Bogman Palmjaguar is an elderly hermit living in the north of Scotland. In interviews with the artist, and psychiatrist Dr Leon Redler, he describes his decision to live like this following teenage trips to Scotland’s ‘Flow Country’. After years of such disengagement he visits his mother in a mental hospital – her breakdown caused by memories of incestuous sexual abuse – and the staff note that he is ‘essentially maladjusted to people’.

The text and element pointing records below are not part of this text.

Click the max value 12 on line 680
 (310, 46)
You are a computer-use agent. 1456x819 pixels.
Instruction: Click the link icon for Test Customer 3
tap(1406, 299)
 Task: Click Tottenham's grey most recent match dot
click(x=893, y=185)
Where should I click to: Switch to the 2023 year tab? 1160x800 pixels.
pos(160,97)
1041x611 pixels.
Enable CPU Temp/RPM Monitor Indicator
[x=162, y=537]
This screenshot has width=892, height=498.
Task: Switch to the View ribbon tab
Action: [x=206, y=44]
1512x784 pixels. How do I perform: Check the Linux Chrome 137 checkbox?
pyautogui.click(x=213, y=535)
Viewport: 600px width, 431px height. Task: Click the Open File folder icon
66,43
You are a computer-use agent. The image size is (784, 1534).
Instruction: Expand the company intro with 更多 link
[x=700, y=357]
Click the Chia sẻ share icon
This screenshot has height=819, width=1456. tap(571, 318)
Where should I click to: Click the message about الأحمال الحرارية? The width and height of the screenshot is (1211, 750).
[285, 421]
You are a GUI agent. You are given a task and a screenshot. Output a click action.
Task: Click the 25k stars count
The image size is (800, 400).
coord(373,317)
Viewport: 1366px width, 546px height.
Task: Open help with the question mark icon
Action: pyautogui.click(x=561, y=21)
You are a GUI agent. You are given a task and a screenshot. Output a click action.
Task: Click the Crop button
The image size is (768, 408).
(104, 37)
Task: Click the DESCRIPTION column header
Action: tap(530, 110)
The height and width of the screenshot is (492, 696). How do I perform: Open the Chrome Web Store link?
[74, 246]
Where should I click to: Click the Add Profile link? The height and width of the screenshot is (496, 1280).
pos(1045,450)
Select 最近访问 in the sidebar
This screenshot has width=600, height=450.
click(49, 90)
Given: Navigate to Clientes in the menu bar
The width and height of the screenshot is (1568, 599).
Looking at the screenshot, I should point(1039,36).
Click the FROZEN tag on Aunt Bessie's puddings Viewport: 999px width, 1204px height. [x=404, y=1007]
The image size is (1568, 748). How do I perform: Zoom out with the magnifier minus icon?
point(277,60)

Fowler’s dreamlike style dips in and out of Palmjaguar’s recollections, merging them with fast-cut images of the damp, mist-shrouded countryside. Over these, occasionally, Palmjaguar speaks of the fauna and wildlife of his environment in a soft, encouraging voice which suggests a man deserving of the peace he craves, who can’t quite escape the officious agonies of civilisation. Yet, when we see him, he doesn’t look anyone in the eye and wears feathered masks as a matter of course, challenging our own reaction to his eccentricity. In Fowler’s art, documentary, reality and perception blur into an absorbing whole, which can be clearly understood, although never fully explained.